仙台陸軍地方幼年学校、中央幼年学校、陸軍士官学校で恩賜の銀時計。陸軍大学校で恩賜の軍刀。陸軍省軍務課長時代に阿部内閣の実質的成立者といわれた。 終戦時は参謀本部第二部長。8月15日に森赳近衛師団長から「オイ!!第二部長なんていうものは誰でも出来るよ、乃公(我が輩)でも勤まるよ。第一貴様は皇太子様に勝ちもしない戦を勝つ勝つとウソを申し上げたじゃないか」と詰問された。森はこの日の晩に、日本の降伏を阻止しようとする将校達によって斬殺され、有末は渉外委員会委員長となり、GHQと陸軍との連絡役として働くことになる。 7月に皇太子殿下に戦争は勝ちますなんて言いながら、それから2か月もしないうちに、マッカーサーの先遣隊に「マッカーサーのために芸者は何人用意いたしましょうか」なんて尋ねる人だから、終戦後もしぶとく生き延びたのは当然といえる。 有末は、マッカーサー先遣隊のテンチ大佐等が厚木に降り立つと、真っ先に一行へ駆け寄り(上の写真のように振る舞い)、取り入り作戦を開始。

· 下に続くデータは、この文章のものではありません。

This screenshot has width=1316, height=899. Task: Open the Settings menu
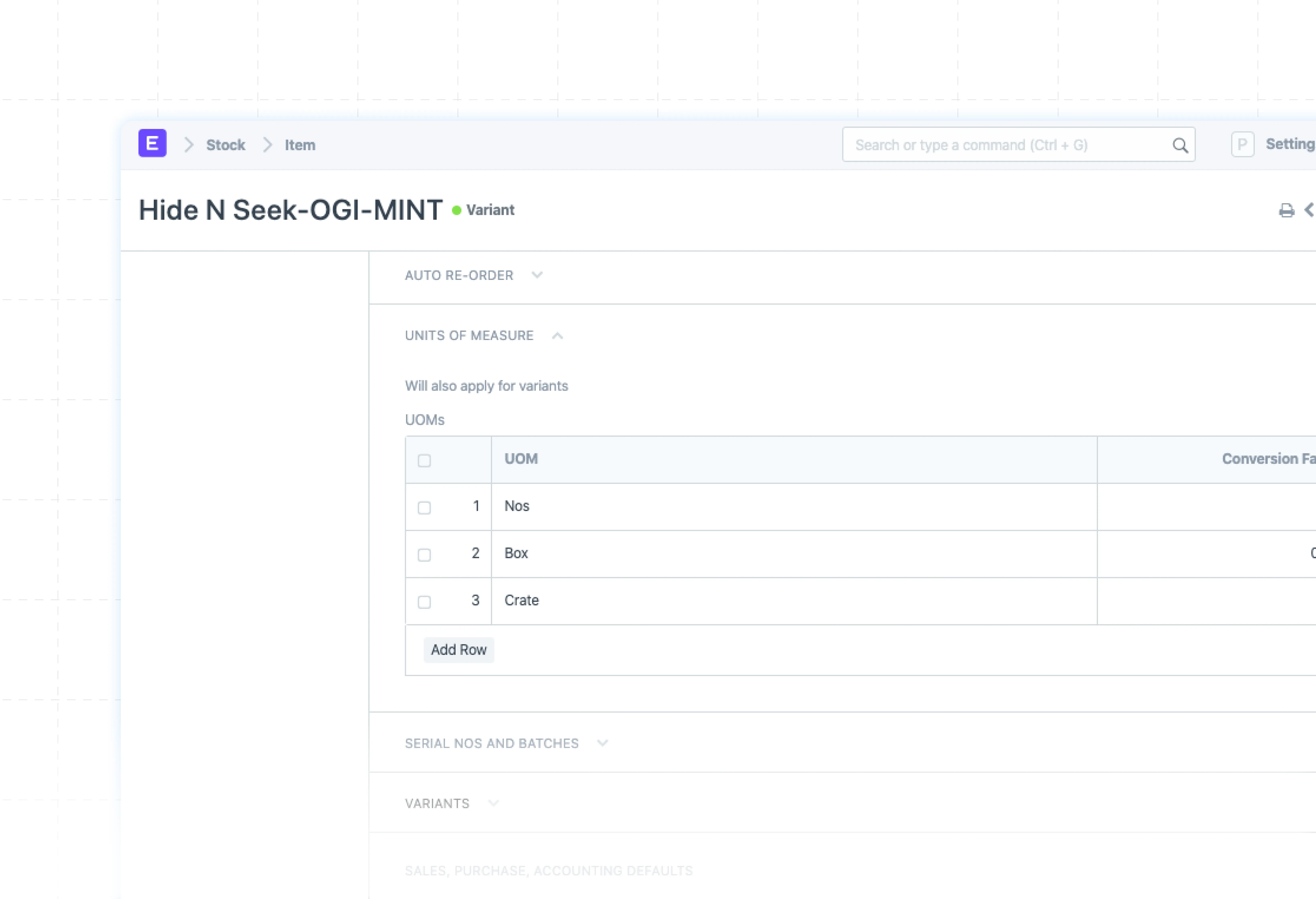(x=1290, y=144)
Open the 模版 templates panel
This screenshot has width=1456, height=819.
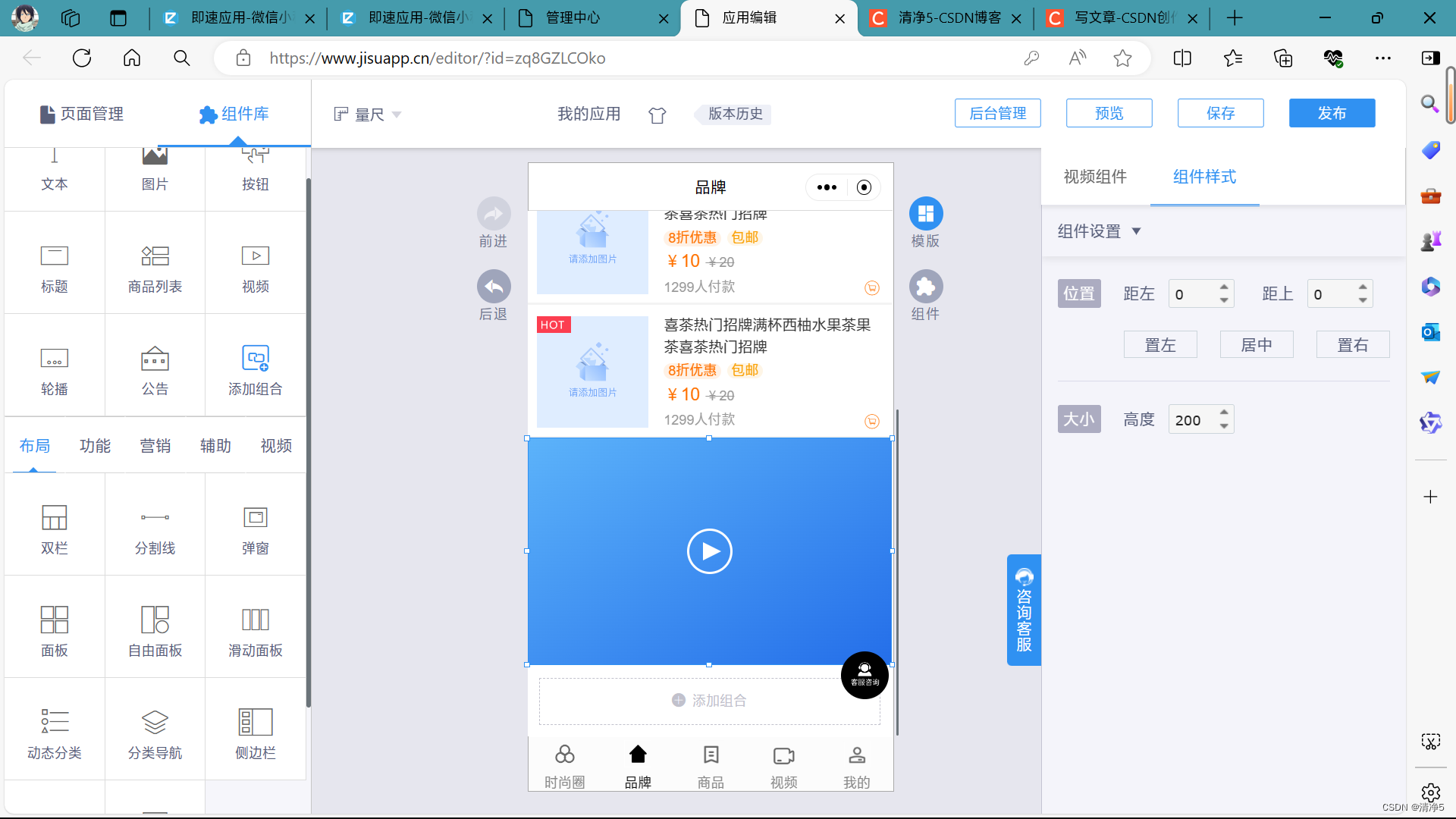click(x=925, y=215)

あろうことか、敗戦前から秘密裏に回収していた諜報関係資料をチャールズ・ウィロビー少将(諜報担当)に提出して歓心を買った。その後、東アジアおよび日本国内の共産主義者に対する諜報網を作ることをウィロビーに約束したが、この計画は嘘やでっち上げによる資金集めにすぎないとCIAに報告されている。またCIAの記録によると有末とその部下は在日中国共産党員に情報を売っていたことが明らかになっている。 昭和天皇は、役職を超えて政争に関与した有末を毛嫌いしており、阿部内閣の陸相人事に口を出したのは有末の影響力を排除するためだと語っていた。また戦後になり「有末はなぜ戦犯として逮捕されないのか」と周囲に尋ね、この話を聞いたGHQのモーガンは有末の戦犯指定を検討するが、ウィロビーの反対により実現しなかった。